Landing such a victory, they would have felt vindicated, invigorated. The problem was it was never going to last.
“It’s a lot harder to get the senior hurling team together this year,” admits Longford chairman Albert Cooney.
“The debate around staying in the league generated attention but it probably focused the mind for six weeks and drifted into the sky again.
“There has been nothing about it this year. It was a major point of controversy at the time. We have three new underage clubs but that would probably have happened anyway. One of those clubs was in existence before that. It was in the media and then died a death.
“We have young kids very keen to play hurling. The game needs to be promoted more. We have a club in the north, middle and south of the county playing U12s and U14s. You’re looking at five or six years before that might develop into playing coming through for the senior team.”
Longford may just about be able to put a team together to join Fermanagh, Leitrim and Louth in the new seven-team Division 4 starting in January (Cavan are in Division 3). However, the wolf will remain at their door as it will at those of the others.
Students based in Dublin can easily make the commitment to club teams that can win a championship in a few weeks when they are at home in the late spring and early summer as opposed to travelling the three and four-hour return journeys twice a week for their counties before the clocks go forward.
Then there is the issue of football clubs releasing their dual players to the county hurlers. They would fall into the category of “acts of sabotage” as recently described by the GAA’s national hurling development chairman Terry Reilly.
There are some greenshoots, though. In Leitrim, it is hoped the two clubs, Carrick Hurling in Carrick-on-Shannon and Cluainin Iomáint in Manorhamilton, will be joined by a third when a new underage hurling hub in Ballinamore fully matures.
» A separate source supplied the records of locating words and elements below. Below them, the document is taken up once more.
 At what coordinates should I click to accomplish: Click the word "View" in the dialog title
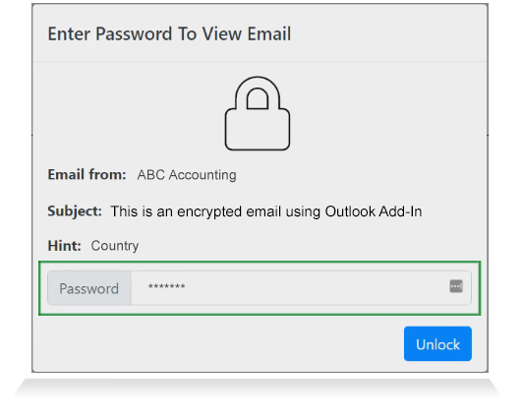pyautogui.click(x=222, y=34)
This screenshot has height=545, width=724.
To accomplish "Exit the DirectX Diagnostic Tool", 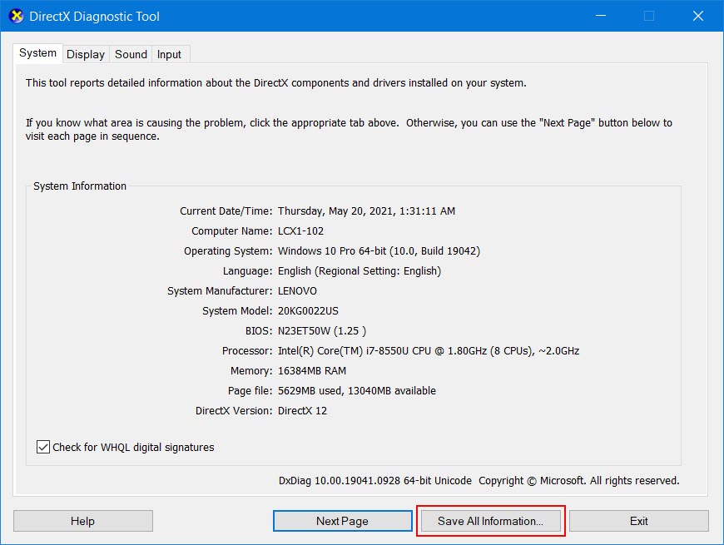I will [638, 521].
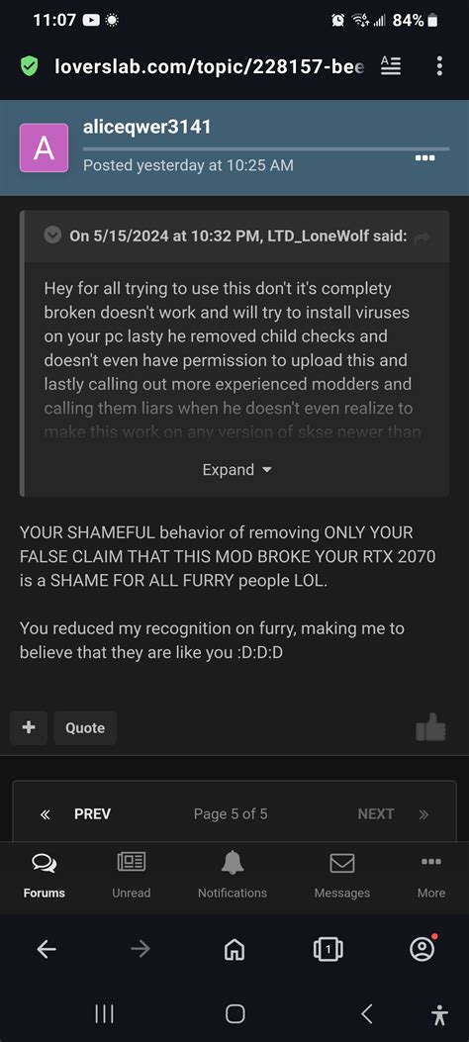This screenshot has height=1042, width=469.
Task: Open the browser home icon
Action: [x=235, y=950]
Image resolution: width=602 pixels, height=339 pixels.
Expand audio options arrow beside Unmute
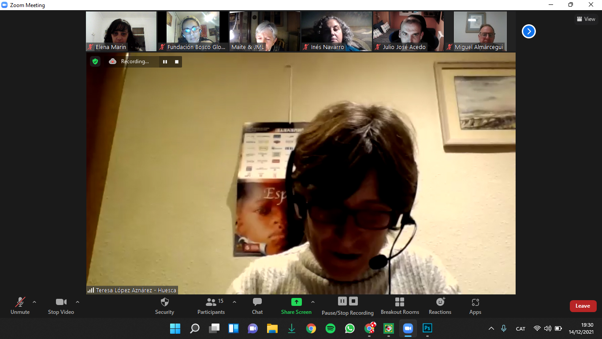tap(34, 302)
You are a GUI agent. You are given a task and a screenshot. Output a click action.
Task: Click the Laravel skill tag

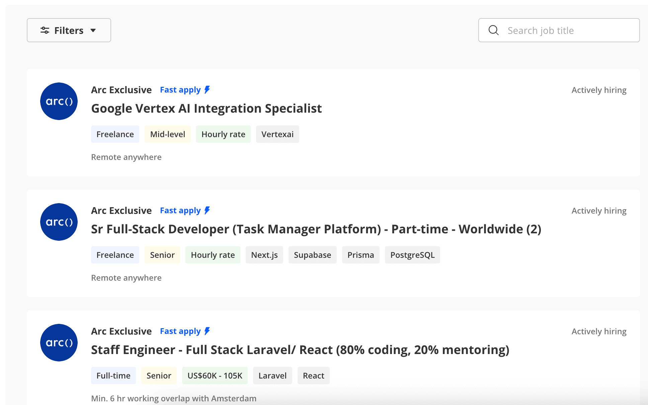pos(272,375)
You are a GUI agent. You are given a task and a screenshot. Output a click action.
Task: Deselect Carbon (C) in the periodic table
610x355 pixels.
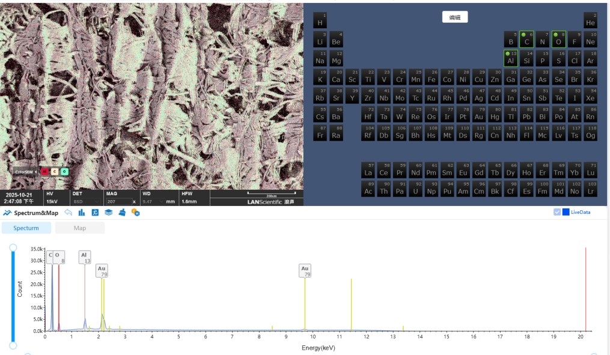[x=526, y=39]
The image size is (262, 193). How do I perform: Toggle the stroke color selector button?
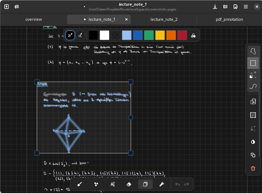70,36
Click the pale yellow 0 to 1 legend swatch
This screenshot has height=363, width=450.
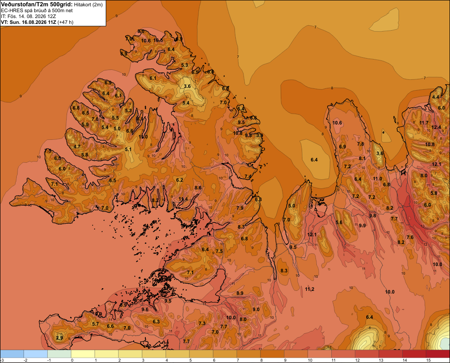[83, 354]
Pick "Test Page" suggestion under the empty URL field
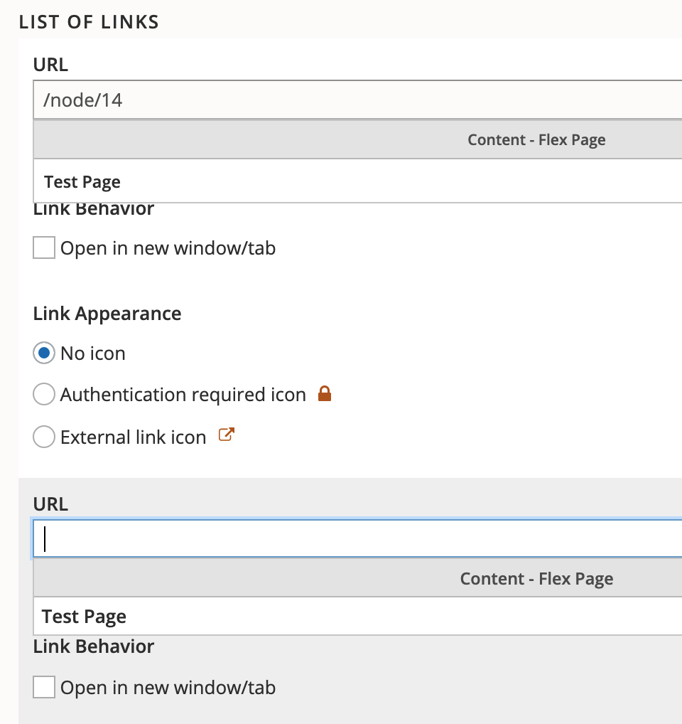This screenshot has width=682, height=724. (x=84, y=617)
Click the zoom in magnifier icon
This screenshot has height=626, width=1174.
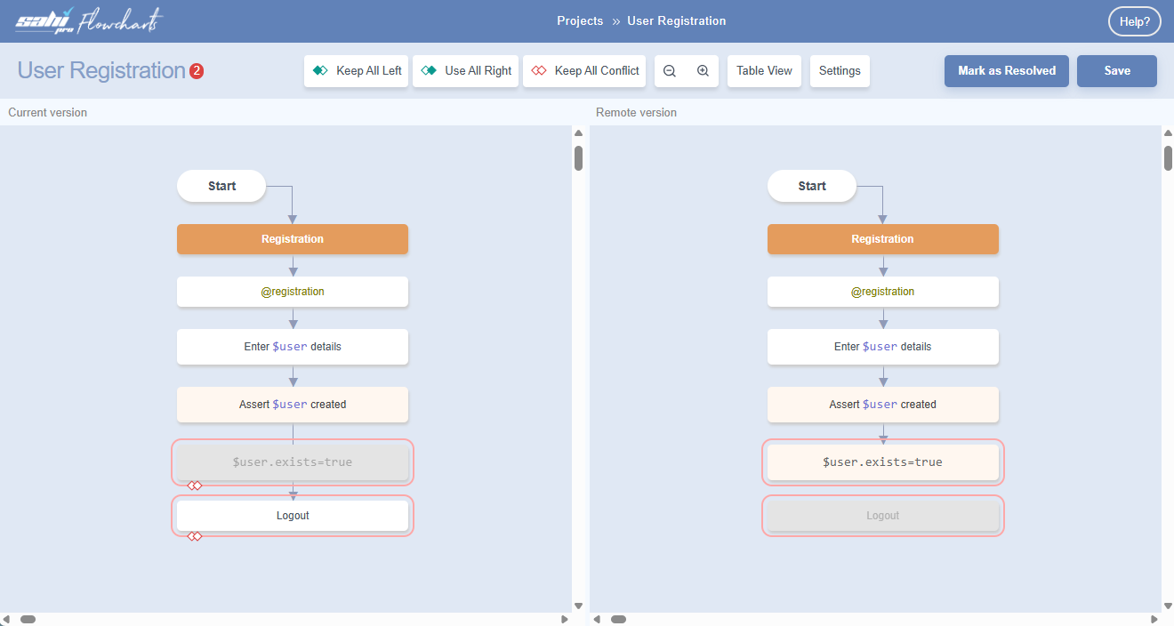click(703, 71)

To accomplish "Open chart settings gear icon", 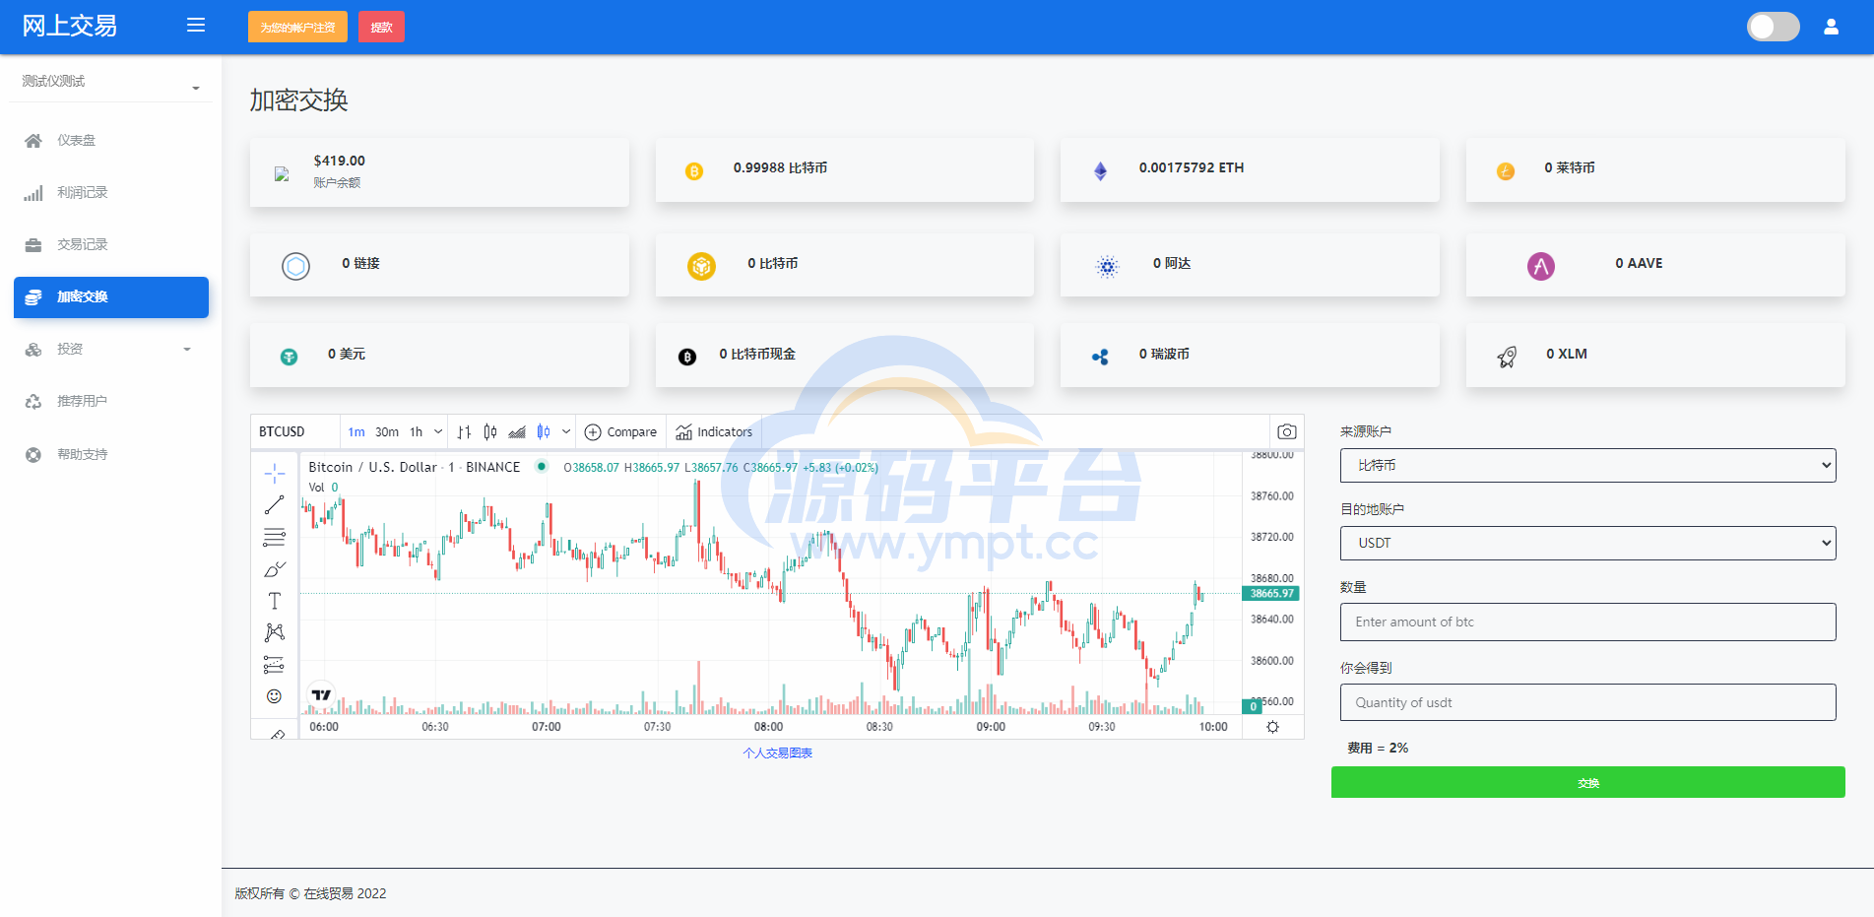I will pos(1272,727).
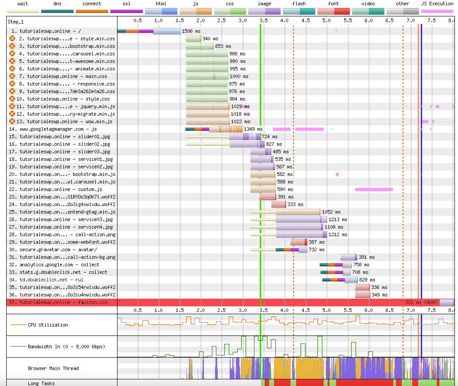The image size is (458, 386).
Task: Click the red favicon.ico 404 row
Action: [222, 302]
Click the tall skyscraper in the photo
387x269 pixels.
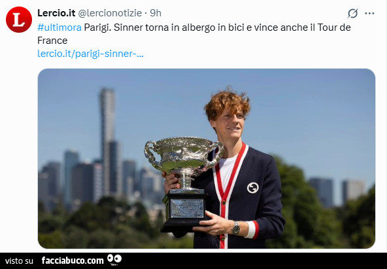pos(108,142)
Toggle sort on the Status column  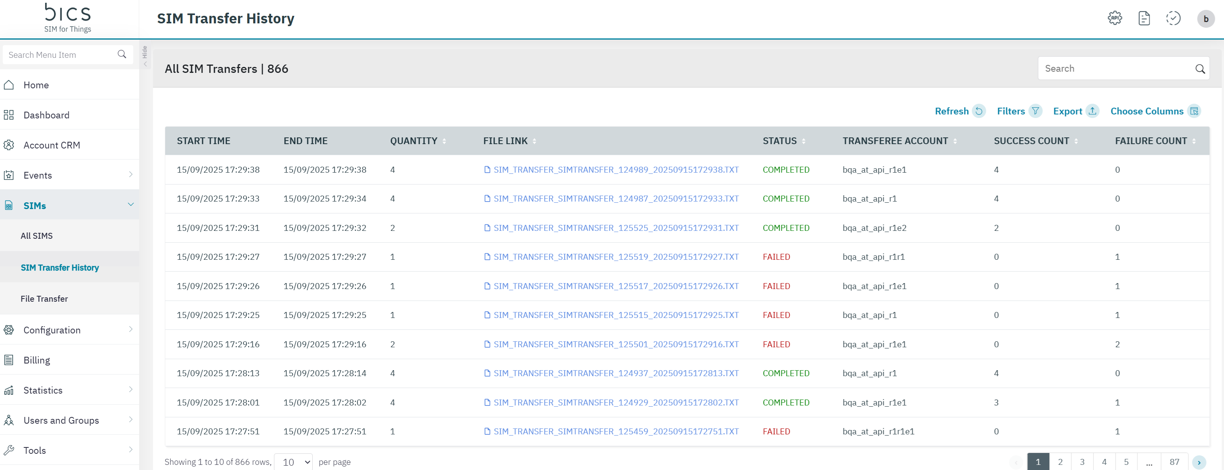click(803, 141)
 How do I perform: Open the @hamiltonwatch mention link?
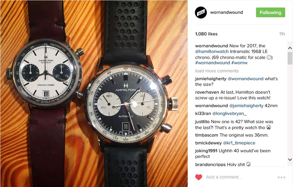point(212,52)
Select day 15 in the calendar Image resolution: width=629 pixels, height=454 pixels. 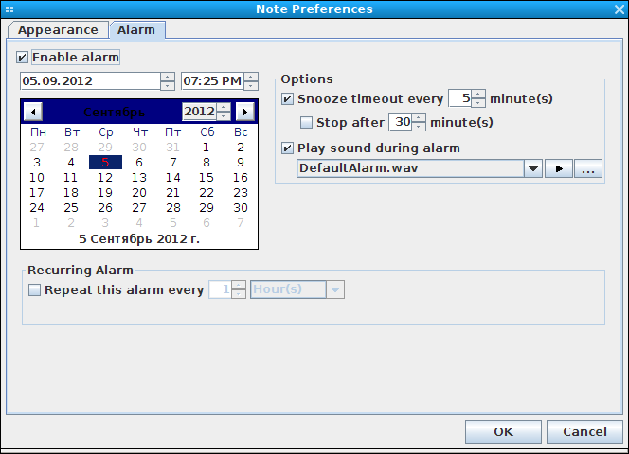coord(207,177)
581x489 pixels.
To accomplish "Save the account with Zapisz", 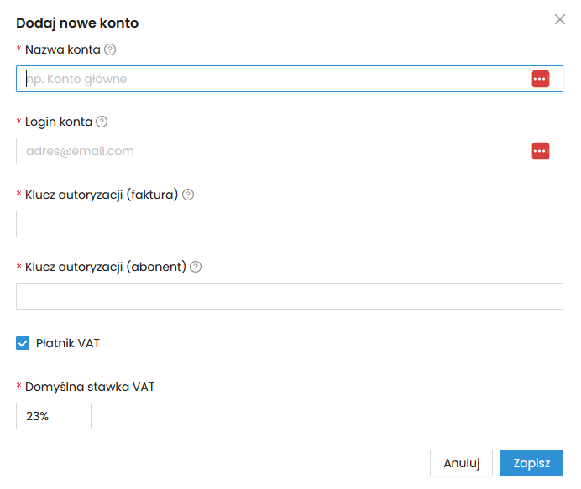I will click(531, 463).
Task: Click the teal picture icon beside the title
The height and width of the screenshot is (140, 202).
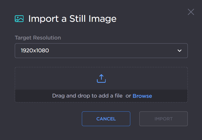Action: [x=19, y=19]
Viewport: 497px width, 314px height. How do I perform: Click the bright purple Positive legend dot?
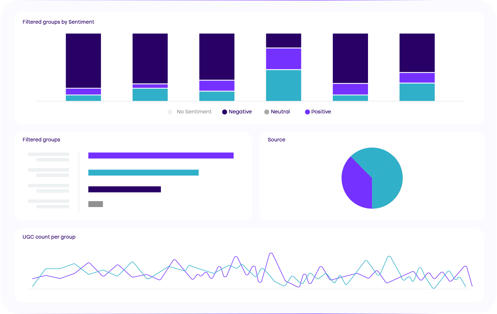coord(307,112)
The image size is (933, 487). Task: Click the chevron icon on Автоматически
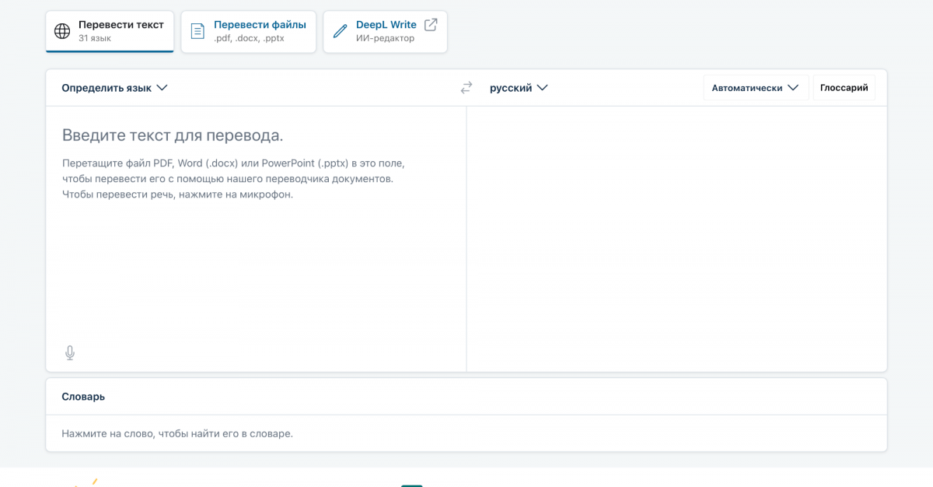795,87
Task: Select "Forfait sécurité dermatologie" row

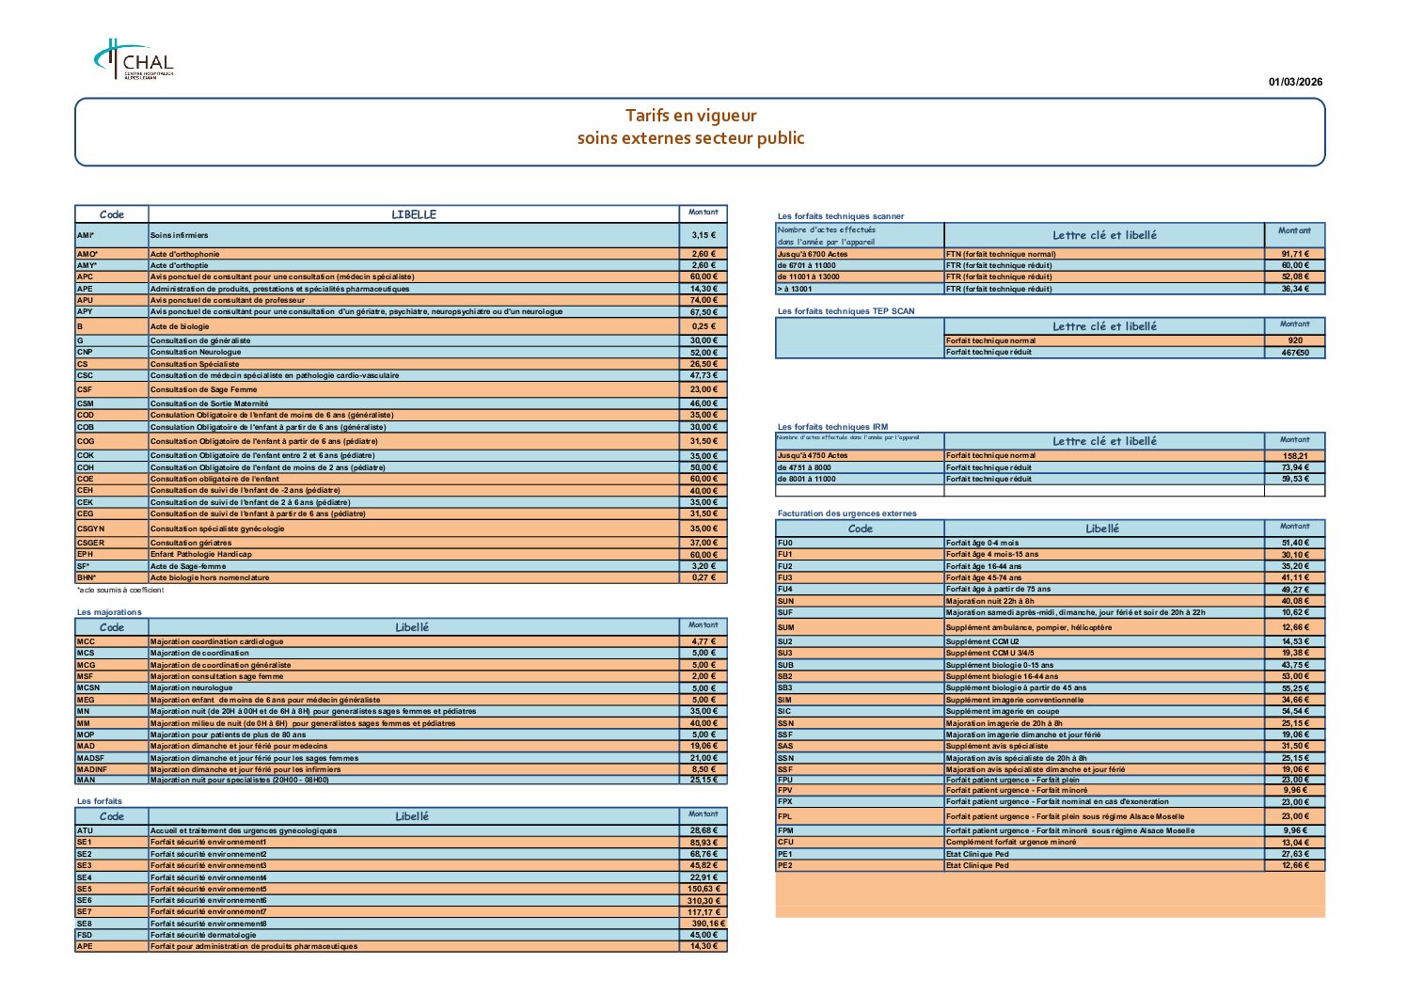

This past year, an U20 team was produced for the first time in several years, although that has been in the making before the wagons were circled in late 2023.
“It’s well chronicled that the hurling fraternity weren’t happy with what was possibly coming down the tracks and they have put their shoulders to the wheel over the last 12 months,” reports Leitrim secretary Declan Bohan. “I’m not suggesting they were doing it to prove a point but to ensure ‘we’re here, we’re going to survive’.
“Most likely there would have been an U20 team anyway and it was great that we won the Andrew O’Neill Cup (U20 “C” championship). It didn’t happen because there was a big row last year but there has been a renewed spirit among the hurling fraternity. They took the initiative to raise funds. The outgoing manager Olcan Conway stepped down after four years in charge and there was a great interest in the appointment of a new manager and that’s positive.”
For some of those counties who did provide U20 teams, the format of that All-Ireland “C” competition is a sticking point. The knockout nature is not considered to be in the interest of developing players. “It’s only a gesture of a competition as it stands,” said one county official. “You have to make it worthwhile for young fellas.”
While Leitrim impressed, beating Fermanagh by 16 points in their quarter-final game, others didn’t. In the earlier round, Louth couldn’t field a team against Fermanagh. That was hardly surprising when in 2023 there was only two underage games in the county.
Hope lies in the imminent appointment of a new national head of hurling, a position the GAA leadership has promised will have “teeth”. The successful candidate is expected to have the authority to hold to account counties who are not pulling their weight hurling-wise.
GAA president Jarlath Burns has spoken about the toolkits that will be provided to those interested in establishing hurling clubs in football-dominated counties, which is part of the HDC remit headed up by Reilly.
Burns has warned the fruits of that initiative will not be seen for years to come but the concern is what might happen in the meantime. What will be done to consolidate those keeping the game alive and until such time as the number of clubs grow is the struggle to field adult county teams just merely window-dressing?